* _What you have to do_:
Starting at the line that holds "This screenshot has width=999, height=692.", transcribe every line to the end of the data exactly; include no other lines.

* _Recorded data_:
********

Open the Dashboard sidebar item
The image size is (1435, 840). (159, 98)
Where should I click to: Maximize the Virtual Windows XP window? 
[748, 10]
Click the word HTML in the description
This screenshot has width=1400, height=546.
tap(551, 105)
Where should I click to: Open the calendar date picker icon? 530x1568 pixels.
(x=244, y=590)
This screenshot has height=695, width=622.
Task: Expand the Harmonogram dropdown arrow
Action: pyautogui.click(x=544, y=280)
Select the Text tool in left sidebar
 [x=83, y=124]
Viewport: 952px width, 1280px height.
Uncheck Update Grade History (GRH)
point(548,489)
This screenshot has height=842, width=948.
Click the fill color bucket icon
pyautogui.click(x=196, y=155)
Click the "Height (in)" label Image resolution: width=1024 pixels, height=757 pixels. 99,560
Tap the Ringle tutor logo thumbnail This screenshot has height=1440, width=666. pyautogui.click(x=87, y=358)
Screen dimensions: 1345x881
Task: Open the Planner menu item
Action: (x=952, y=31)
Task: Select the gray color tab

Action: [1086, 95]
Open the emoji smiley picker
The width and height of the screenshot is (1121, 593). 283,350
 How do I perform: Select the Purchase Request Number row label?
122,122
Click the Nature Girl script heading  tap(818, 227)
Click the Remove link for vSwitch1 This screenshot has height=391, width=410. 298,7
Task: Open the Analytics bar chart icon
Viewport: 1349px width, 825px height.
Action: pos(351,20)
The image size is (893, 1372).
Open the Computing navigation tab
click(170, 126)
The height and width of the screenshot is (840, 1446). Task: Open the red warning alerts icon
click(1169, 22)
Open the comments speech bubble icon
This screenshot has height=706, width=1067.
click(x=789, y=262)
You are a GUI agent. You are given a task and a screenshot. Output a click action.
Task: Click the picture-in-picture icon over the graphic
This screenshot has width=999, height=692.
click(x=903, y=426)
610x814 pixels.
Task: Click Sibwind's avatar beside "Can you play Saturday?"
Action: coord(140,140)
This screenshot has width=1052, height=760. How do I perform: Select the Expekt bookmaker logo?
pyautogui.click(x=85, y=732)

********

* _Solution to this task_:
This screenshot has width=999, height=692.
click(x=903, y=426)
610x814 pixels.
Task: Click Sibwind's avatar beside "Can you play Saturday?"
Action: coord(140,140)
This screenshot has width=1052, height=760. How do I perform: Select the Expekt bookmaker logo?
pyautogui.click(x=85, y=732)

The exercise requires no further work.